-- Begin --

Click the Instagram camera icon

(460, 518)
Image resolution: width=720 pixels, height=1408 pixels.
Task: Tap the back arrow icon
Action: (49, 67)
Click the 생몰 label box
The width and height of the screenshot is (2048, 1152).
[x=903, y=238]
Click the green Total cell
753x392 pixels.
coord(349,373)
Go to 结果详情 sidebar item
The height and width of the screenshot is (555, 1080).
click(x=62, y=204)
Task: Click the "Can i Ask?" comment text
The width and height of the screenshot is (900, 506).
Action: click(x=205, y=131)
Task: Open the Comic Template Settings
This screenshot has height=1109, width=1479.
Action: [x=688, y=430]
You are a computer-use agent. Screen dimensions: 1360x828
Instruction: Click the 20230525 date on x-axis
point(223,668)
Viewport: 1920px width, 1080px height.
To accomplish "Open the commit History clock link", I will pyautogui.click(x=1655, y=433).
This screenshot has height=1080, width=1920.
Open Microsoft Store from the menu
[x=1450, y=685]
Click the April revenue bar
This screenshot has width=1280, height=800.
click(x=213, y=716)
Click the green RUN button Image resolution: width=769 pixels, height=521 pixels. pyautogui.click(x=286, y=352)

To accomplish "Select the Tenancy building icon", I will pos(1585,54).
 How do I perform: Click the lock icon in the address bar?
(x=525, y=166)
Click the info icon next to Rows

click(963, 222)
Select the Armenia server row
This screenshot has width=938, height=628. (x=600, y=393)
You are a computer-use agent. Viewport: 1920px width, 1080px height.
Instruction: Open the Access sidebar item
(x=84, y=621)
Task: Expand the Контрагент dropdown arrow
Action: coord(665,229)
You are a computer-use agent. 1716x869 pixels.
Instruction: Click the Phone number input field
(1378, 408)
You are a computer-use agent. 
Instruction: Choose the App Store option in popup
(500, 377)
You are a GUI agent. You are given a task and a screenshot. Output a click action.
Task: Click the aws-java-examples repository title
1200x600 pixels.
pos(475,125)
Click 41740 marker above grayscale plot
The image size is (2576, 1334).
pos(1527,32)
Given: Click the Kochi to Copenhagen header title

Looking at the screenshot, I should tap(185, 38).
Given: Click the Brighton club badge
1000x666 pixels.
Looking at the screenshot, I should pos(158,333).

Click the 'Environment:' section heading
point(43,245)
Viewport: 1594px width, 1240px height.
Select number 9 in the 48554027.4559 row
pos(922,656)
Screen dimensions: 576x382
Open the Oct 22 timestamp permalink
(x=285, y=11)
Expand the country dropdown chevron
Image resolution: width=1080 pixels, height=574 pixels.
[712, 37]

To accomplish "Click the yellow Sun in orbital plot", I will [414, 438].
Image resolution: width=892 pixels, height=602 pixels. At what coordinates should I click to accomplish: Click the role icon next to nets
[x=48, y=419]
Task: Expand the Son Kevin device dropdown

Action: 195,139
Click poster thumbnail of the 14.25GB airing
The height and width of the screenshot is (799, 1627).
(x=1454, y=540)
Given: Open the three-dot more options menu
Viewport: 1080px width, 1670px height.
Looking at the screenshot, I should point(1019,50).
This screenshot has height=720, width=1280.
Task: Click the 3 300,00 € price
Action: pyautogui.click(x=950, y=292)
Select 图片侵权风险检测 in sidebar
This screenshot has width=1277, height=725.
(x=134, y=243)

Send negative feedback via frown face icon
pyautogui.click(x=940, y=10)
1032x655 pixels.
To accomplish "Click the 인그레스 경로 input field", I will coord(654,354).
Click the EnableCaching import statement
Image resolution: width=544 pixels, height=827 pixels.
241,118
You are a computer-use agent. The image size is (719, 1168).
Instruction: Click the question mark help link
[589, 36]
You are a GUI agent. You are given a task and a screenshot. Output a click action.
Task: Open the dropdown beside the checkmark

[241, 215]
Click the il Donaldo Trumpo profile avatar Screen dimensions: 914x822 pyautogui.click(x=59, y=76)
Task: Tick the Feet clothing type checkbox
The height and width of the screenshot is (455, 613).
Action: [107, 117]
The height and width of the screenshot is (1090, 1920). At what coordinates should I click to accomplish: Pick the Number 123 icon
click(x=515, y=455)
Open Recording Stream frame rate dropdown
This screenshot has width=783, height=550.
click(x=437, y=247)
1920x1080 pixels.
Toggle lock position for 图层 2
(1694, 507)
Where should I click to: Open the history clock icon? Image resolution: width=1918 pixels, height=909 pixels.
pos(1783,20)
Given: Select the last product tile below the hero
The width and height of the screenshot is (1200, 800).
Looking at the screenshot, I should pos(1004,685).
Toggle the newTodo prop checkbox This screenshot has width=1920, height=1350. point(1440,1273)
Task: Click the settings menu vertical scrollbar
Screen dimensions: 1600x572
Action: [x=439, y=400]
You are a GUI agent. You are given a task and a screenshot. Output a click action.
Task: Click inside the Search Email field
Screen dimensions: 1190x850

-- End --

What you should do → Please copy out all of the records above line for line, with no changes to their wording, spacing, or punctuation.

Written reply →
Click the Instagram camera icon

(460, 518)
Image resolution: width=720 pixels, height=1408 pixels.
Task: Tap the back arrow icon
Action: (49, 67)
Click the 생몰 label box
The width and height of the screenshot is (2048, 1152).
[x=903, y=238]
Click the green Total cell
753x392 pixels.
coord(349,373)
Go to 结果详情 sidebar item
The height and width of the screenshot is (555, 1080).
click(x=62, y=204)
Task: Click the "Can i Ask?" comment text
The width and height of the screenshot is (900, 506).
Action: click(x=205, y=131)
Task: Open the Comic Template Settings
This screenshot has height=1109, width=1479.
Action: [x=688, y=430]
You are a computer-use agent. Screen dimensions: 1360x828
Instruction: Click the 20230525 date on x-axis
point(223,668)
Viewport: 1920px width, 1080px height.
To accomplish "Open the commit History clock link", I will pyautogui.click(x=1655, y=433).
This screenshot has height=1080, width=1920.
Open Microsoft Store from the menu
[x=1450, y=685]
Click the April revenue bar
This screenshot has width=1280, height=800.
click(x=213, y=716)
Click the green RUN button Image resolution: width=769 pixels, height=521 pixels. pyautogui.click(x=286, y=352)

To accomplish "Select the Tenancy building icon", I will pos(1585,54).
 How do I perform: Click the lock icon in the address bar?
(x=525, y=166)
Click the info icon next to Rows

click(963, 222)
Select the Armenia server row
This screenshot has width=938, height=628. (x=600, y=393)
You are a computer-use agent. Viewport: 1920px width, 1080px height.
Instruction: Open the Access sidebar item
(x=84, y=621)
Task: Expand the Контрагент dropdown arrow
Action: coord(665,229)
You are a computer-use agent. 1716x869 pixels.
Instruction: Click the Phone number input field
(1378, 408)
You are a computer-use agent. 
Instruction: Choose the App Store option in popup
(500, 377)
You are a GUI agent. You are given a task and a screenshot. Output a click action.
Task: Click the aws-java-examples repository title
1200x600 pixels.
pos(475,125)
Click 41740 marker above grayscale plot
The image size is (2576, 1334).
pos(1527,32)
Given: Click the Kochi to Copenhagen header title

Looking at the screenshot, I should tap(185, 38).
Given: Click the Brighton club badge
1000x666 pixels.
Looking at the screenshot, I should pos(158,333).

Click the 'Environment:' section heading
point(43,245)
Viewport: 1594px width, 1240px height.
Select number 9 in the 48554027.4559 row
pos(922,656)
Screen dimensions: 576x382
Open the Oct 22 timestamp permalink
(x=285, y=11)
Expand the country dropdown chevron
Image resolution: width=1080 pixels, height=574 pixels.
[712, 37]

To accomplish "Click the yellow Sun in orbital plot", I will [414, 438].
Image resolution: width=892 pixels, height=602 pixels. At what coordinates should I click to accomplish: Click the role icon next to nets
[x=48, y=419]
Task: Expand the Son Kevin device dropdown

Action: 195,139
Click poster thumbnail of the 14.25GB airing
The height and width of the screenshot is (799, 1627).
(x=1454, y=540)
Given: Open the three-dot more options menu
Viewport: 1080px width, 1670px height.
Looking at the screenshot, I should point(1019,50).
This screenshot has height=720, width=1280.
Task: Click the 3 300,00 € price
Action: pyautogui.click(x=950, y=292)
Select 图片侵权风险检测 in sidebar
This screenshot has width=1277, height=725.
(x=134, y=243)

Send negative feedback via frown face icon
pyautogui.click(x=940, y=10)
1032x655 pixels.
To accomplish "Click the 인그레스 경로 input field", I will coord(654,354).
Click the EnableCaching import statement
Image resolution: width=544 pixels, height=827 pixels.
241,118
You are a computer-use agent. The image size is (719, 1168).
Instruction: Click the question mark help link
[589, 36]
You are a GUI agent. You are given a task and a screenshot. Output a click action.
Task: Open the dropdown beside the checkmark

[241, 215]
Click the il Donaldo Trumpo profile avatar Screen dimensions: 914x822 pyautogui.click(x=59, y=76)
Task: Tick the Feet clothing type checkbox
The height and width of the screenshot is (455, 613).
Action: [107, 117]
The height and width of the screenshot is (1090, 1920). At what coordinates should I click to accomplish: Pick the Number 123 icon
click(x=515, y=455)
Open Recording Stream frame rate dropdown
This screenshot has width=783, height=550.
click(x=437, y=247)
1920x1080 pixels.
Toggle lock position for 图层 2
(1694, 507)
Where should I click to: Open the history clock icon? Image resolution: width=1918 pixels, height=909 pixels.
pos(1783,20)
Given: Select the last product tile below the hero
The width and height of the screenshot is (1200, 800).
Looking at the screenshot, I should pos(1004,685).
Toggle the newTodo prop checkbox This screenshot has width=1920, height=1350. point(1440,1273)
Task: Click the settings menu vertical scrollbar
Screen dimensions: 1600x572
Action: [x=439, y=400]
You are a GUI agent. You are given a task and a screenshot. Output a click action.
Task: Click inside the Search Email field
Screen dimensions: 1190x850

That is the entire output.